-- Start of Listed entries --

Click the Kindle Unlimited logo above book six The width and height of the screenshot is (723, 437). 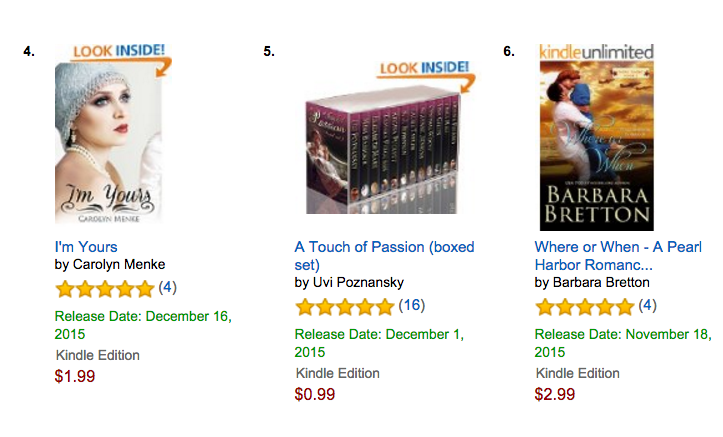[x=596, y=52]
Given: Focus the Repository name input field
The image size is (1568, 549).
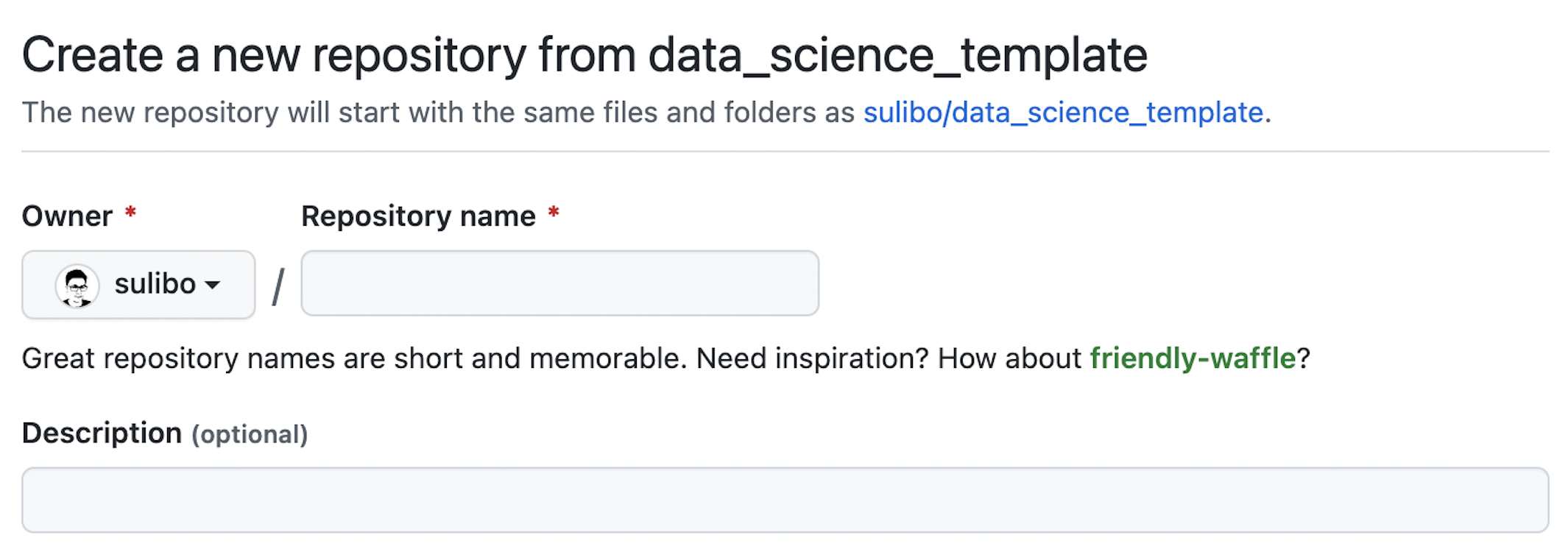Looking at the screenshot, I should (559, 283).
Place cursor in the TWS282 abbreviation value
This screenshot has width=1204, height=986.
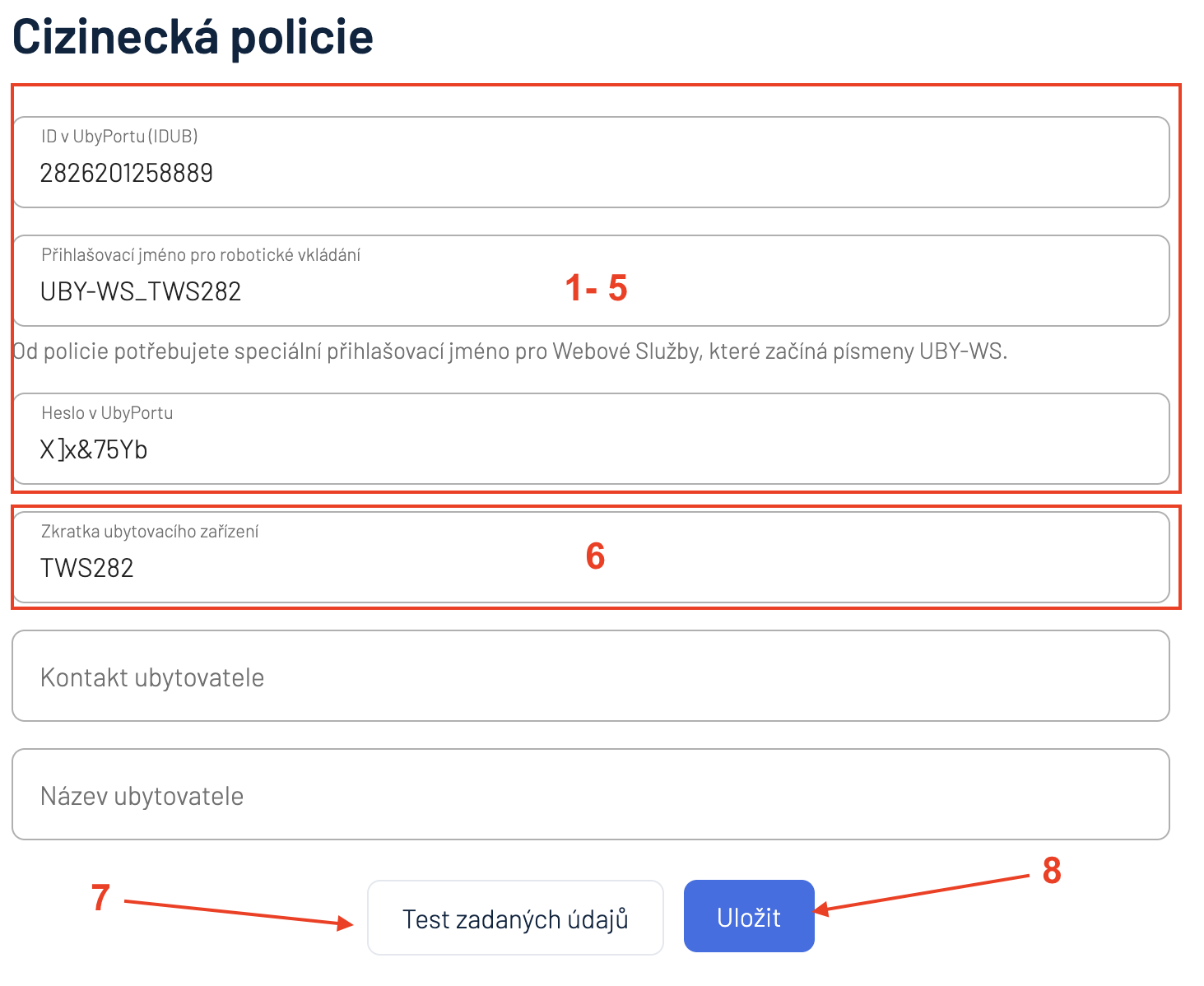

-- End of Listed entries --

Recast the part of the entries that opens with the line containing "Given: Focus the Repository name input field" and runs through the end of the entries as a Markdown table with the columns Row and Line. Number each line, skip blank lines, and leave the pictures out.

• **Written response**
| Row | Line |
|---|---|
| 1 | Given: Focus the Repository name input field |
| 2 | The image size is (1568, 549). |
| 3 | Looking at the screenshot, I should (559, 283). |
| 4 | Place cursor in the TWS282 abbreviation value |
| 5 | This screenshot has width=1204, height=986. |